In this example, we configure the pattern analyzer to split email addresses on non-word characters or on underscores (\W|_), and to lower-case the result:

PUT my_index
{
  "settings": {
    "analysis": {
      "analyzer": {
        "my_email_analyzer": {
          "type":      "pattern",
          "pattern":   "\\W|_", 
          "lowercase": true
        }
      }
    }
  }
}

POST my_index/_analyze
{
  "analyzer": "my_email_analyzer",
  "text": "John_Smith@foo-bar.com"
}

The backslashes in the pattern need to be escaped when specifying the pattern as a JSON string.

The above example produces the following terms:

[ john, smith, foo, bar, com ]

CamelCase tokenizeredit

The following more complicated example splits CamelCase text into tokens:

PUT my_index
{
  "settings": {
    "analysis": {
      "analyzer": {
        "camel": {
          "type": "pattern",
          "pattern": "([^\\p{L}\\d]+)|(?<=\\D)(?=\\d)|(?<=\\d)(?=\\D)|(?<=[\\p{L}&&[^\\p{Lu}]])(?=\\p{Lu})|(?<=\\p{Lu})(?=\\p{Lu}[\\p{L}&&[^\\p{Lu}]])"
        }
      }
    }
  }
}

GET my_index/_analyze
{
  "analyzer": "camel",
  "text": "MooseX::FTPClass2_beta"
}

The above example produces the following terms:

[ moose, x, ftp, class, 2, beta ]

The regex above is easier to understand as:

  ([^\p{L}\d]+)                 # swallow non letters and numbers,
| (?<=\D)(?=\d)                 # or non-number followed by number,
| (?<=\d)(?=\D)                 # or number followed by non-number,
| (?<=[ \p{L} && [^\p{Lu}]])    # or lower case
  (?=\p{Lu})                    #   followed by upper case,
| (?<=\p{Lu})                   # or upper case
  (?=\p{Lu}                     #   followed by upper case
    [\p{L}&&[^\p{Lu}]]          #   then lower case
  )

Definitionedit

The pattern anlayzer consists of:

Tokenizer
Token Filters

If you need to customize the pattern analyzer beyond the configuration parameters then you need to recreate it as a custom analyzer and modify it, usually by adding token filters.

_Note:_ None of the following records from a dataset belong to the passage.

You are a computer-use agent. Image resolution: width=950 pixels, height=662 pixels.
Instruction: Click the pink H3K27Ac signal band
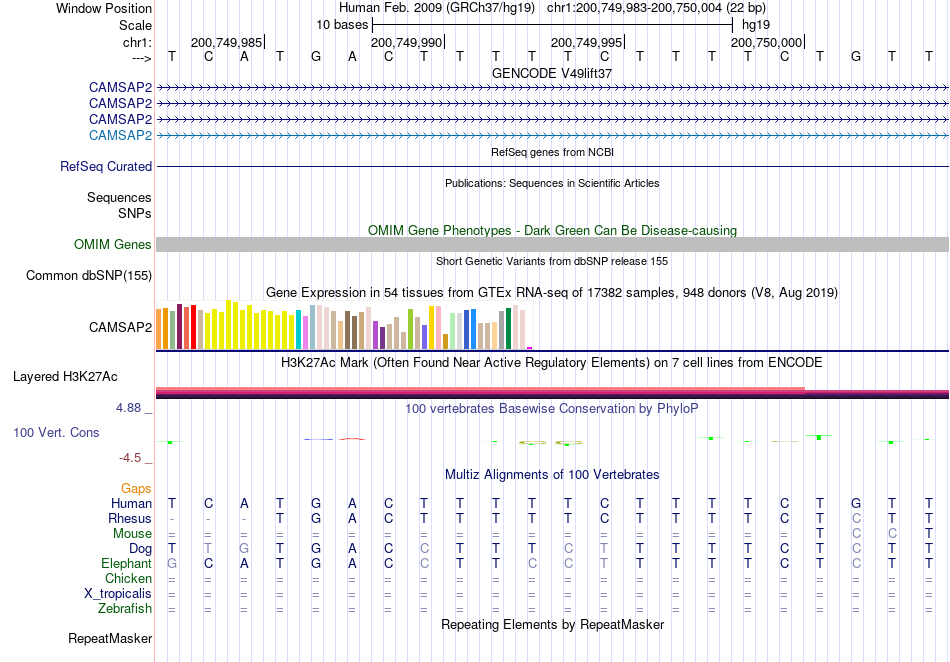pyautogui.click(x=480, y=389)
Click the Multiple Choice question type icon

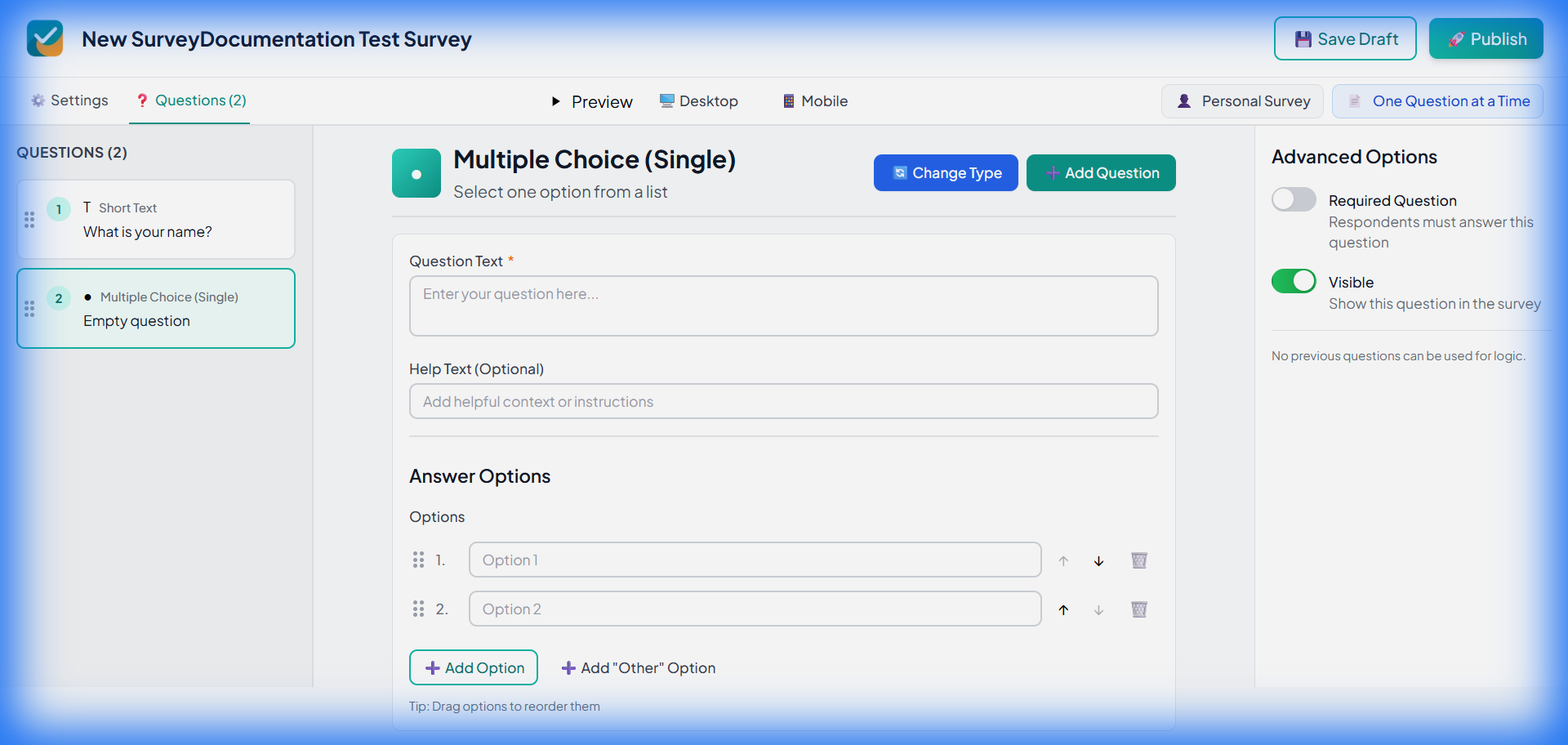pos(416,172)
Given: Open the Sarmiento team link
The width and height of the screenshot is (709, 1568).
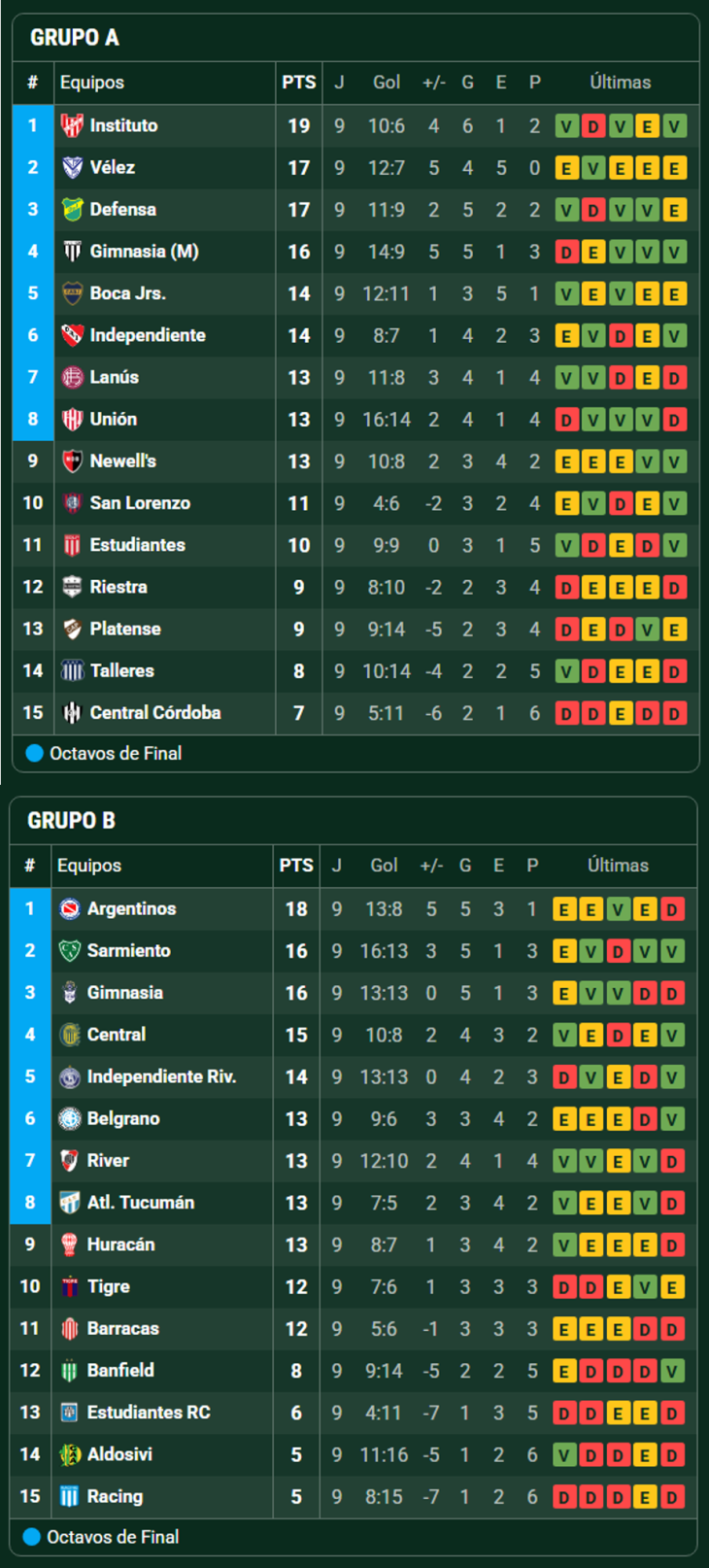Looking at the screenshot, I should click(x=128, y=950).
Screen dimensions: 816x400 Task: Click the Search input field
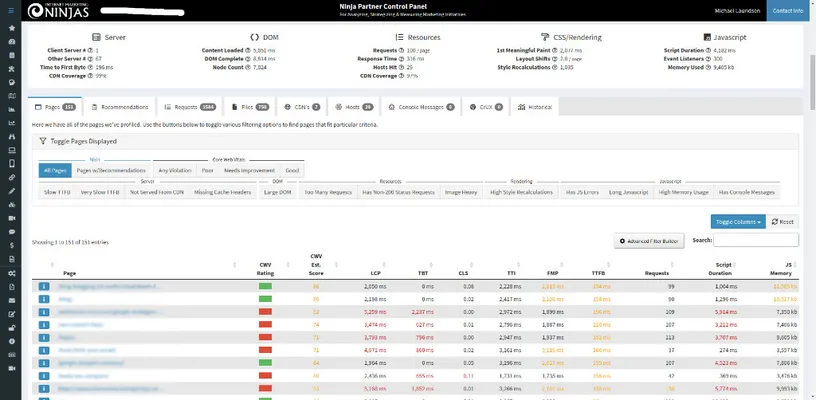[755, 240]
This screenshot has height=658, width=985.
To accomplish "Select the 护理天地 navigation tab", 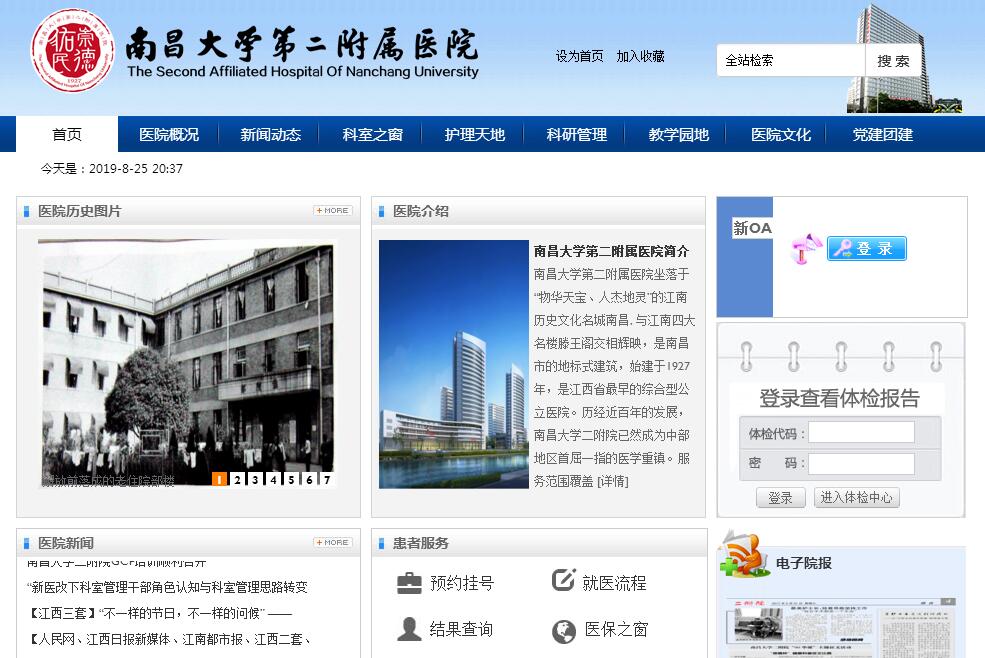I will tap(475, 135).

This would recreate the built-in pattern analyzer and you can use it as a starting point for further customization:

PUT /pattern_example
{
  "settings": {
    "analysis": {
      "tokenizer": {
        "split_on_non_word": {
          "type":       "pattern",
          "pattern":    "\\W+" 
        }
      },
      "analyzer": {
        "rebuilt_pattern": {
          "tokenizer": "split_on_non_word",
          "filter": [
            "lowercase"       
          ]
        }
      }
    }
  }
}

The default pattern is \W+ which splits on non-word characters and this is where you’d change it.

You’d add other token filters after lowercase.